To put the nuts and bolts on these science ideas, Scion and RDC worked closely with Longveld Engineering in Hamilton, and Rotorua-based consulting engineers Allan Estcourt Ltd. Trevor says the technical hurdles have been both challenging and interesting as the pilot plant provides a good opportunity for trouble-shooting issues that were not evident at laboratory scale.

Once the plant is fully operational and testing is complete, the next step is to design a commercial plant capable of handling all biosolids from Rotorua’s Wastewater Treatment Plant. That’s where it’s hoped the investment in research and development will pay off.

RDC Chief Executive Peter Guerin says a full-scale plant in Rotorua could initially remove thousands of tonnes of biosolid waste going to landfill per year, if successful.

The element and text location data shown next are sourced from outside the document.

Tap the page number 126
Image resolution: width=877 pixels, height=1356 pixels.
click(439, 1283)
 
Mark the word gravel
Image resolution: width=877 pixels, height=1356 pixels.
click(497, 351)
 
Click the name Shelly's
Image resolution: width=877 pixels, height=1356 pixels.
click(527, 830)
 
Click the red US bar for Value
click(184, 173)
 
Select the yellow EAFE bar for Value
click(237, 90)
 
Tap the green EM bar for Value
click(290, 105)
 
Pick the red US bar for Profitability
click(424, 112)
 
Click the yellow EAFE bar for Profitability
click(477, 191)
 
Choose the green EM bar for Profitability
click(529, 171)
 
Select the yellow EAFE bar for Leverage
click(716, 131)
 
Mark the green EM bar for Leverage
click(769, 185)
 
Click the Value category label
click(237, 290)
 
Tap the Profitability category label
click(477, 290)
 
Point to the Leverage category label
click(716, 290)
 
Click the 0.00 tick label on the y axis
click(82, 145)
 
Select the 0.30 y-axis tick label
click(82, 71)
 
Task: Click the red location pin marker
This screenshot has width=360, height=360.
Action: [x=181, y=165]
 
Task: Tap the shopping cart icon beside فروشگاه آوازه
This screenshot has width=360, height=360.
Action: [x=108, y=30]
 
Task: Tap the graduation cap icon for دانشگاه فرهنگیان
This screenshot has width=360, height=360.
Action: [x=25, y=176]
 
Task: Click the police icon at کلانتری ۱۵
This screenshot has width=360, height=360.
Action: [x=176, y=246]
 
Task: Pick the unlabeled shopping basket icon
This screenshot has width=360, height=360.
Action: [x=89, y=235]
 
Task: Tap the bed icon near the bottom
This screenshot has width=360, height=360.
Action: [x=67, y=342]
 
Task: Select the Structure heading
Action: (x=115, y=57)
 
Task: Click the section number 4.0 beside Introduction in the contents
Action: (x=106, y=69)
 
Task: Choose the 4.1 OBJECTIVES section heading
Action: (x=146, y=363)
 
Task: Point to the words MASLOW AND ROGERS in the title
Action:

“Applied to all of Rotorua’s organic wastes, it could ultimately achieve net benefits (cost reduction and value creation) of around $4 million per year for the council and community,” he says.

Research shows the same technology could be used for managing organic wastes from food and industrial processors, such as pulp and paper, agriculture, dairy, meat and fruit processing. With 1.8 million tonnes of organic waste discarded each year in New Zealand, TERAXTM could transform it into a valuable resource – not magically, but scientifically.